When I returned to work after having my first child, a co-worker asked me how it was going, and I honestly said,“It’s a sweet time, but it’s areally hard time too. Med time feels impossible. Trying to get a newborn to take so much medicine twice a day feels impossible.” My coworker brushed off my response by saying,“oh my gosh! I know! My son has reflux and getting him to take his medicine is awful.”
That broke something between us. My coworker was comparing giving her son less than 1 ml a dose of meds for acid reflux, to me trying to give my child 30mls a dose to stop her seizing body. I had never felt so un-seen. So unheard.
I am the mother to a child with medical and special needs. Her genetics are a bit wonky and so she grows tumors without pause in her body. She has heart, eye, brain, kidney, and skin tumors. As she grows she will likely grow tumors in her lungs that will kill her. Genetics aren’t fair but they are what they are. And so we make the best of the life that we have with her, knowing it will never be fair, but aiming to live a REALLY GOOD life. I am also the mother to two neurotypical, healthy children so I also understand that having neurotypical, healthy children isn’t exactly a walk in the park. Being a mom is hard. HARD.
Now I am sure my coworker meant no harm, but she wasn’t able to hold in tension that my hard and her hard were different. They are BOTH hard. But they aren’t the same.
A couple years later my daughter had brain surgery. A surgeon cut open the bones on her skull, and entered her brain to remove a tumor that was causing 90% of her seizures. It was a last-ditch effort after multiple failed meds to try to gain seizure control. I don’t feel like I have to go into the fear and pain that surrounds your 17-month-old having brain surgery. I think all mothers and fathers can comprehend that reality.

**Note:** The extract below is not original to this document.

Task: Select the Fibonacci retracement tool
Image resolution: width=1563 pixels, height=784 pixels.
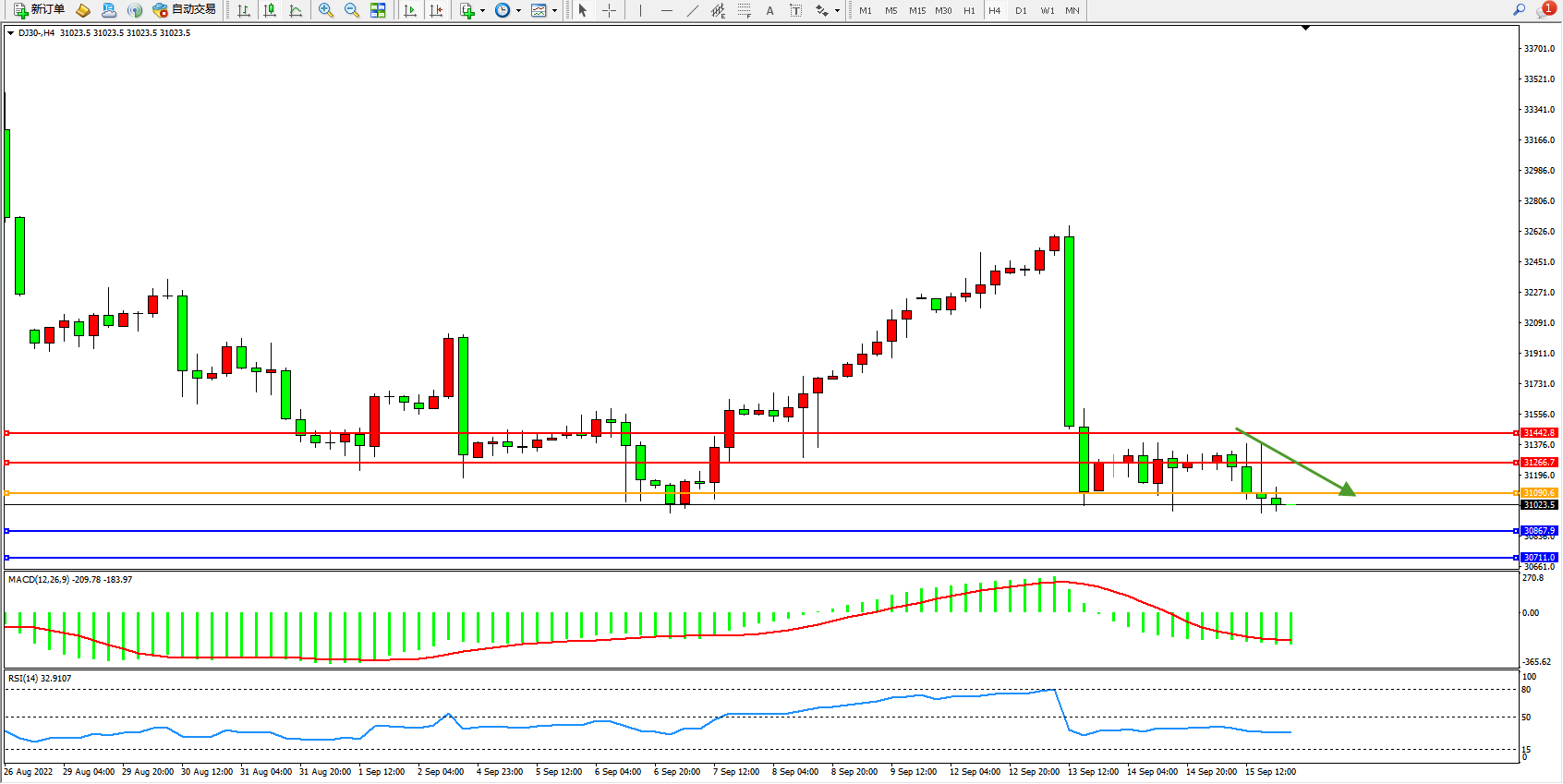Action: (x=745, y=10)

A few months later my best friend’s daughter got tubes. My friend handled that situation beautifully, stating, “I’m scared, but I know it isn’t quite like brain surgery.” And the truth is, handing your child to any surgeon for any reason is SCARY. But she was correct, tubes aren’t like brain surgery. They are both scary, both hard, but they aren’t the same.
A few years after brain surgery, my daughter almost died of the common cold. She got a horrible pneumonia and it damn near killed her. But her life was spared. This experience has left a mark on us. When my other two neuro-typical, healthy girls get a cold and a fever I am concerned. It SUCKS when your kids are sick. You sleep less, you worry more, and it’s HARD. But when my oldest gets sick, a new level of fear enters my heart. A fever shows up and I wonder, does she have pneumonia? Will this be the cold that takes her from us? I don’t think those things about my other children.
I didn’t fully understand these things until I had a child with special needs. I didn’t have this perspective until she was part of my reality.
When she was sick and dying, if my friends, or even people I knew had said, “Well, my kid is home with a cold, so what about them,” people would think those people were insane.
When she had brain surgery if someone commented saying, “My kid just got tubes. I get it,” people would roll their eyes, comment and suggest those things aren’t the same.
Yet, when we swap this story and involve the Black Lives Matter movement, white Americans feel it appropriate to say All lives matter.
OF COURSE THEY DO.
But that misses the point. It fails to hold perspective. It fails to hold the pain.
There are times when it is appropriate to hold in tension and with perspective what people are going through. There are times it is important to stand with people going through hard times. And NOW is one of those times.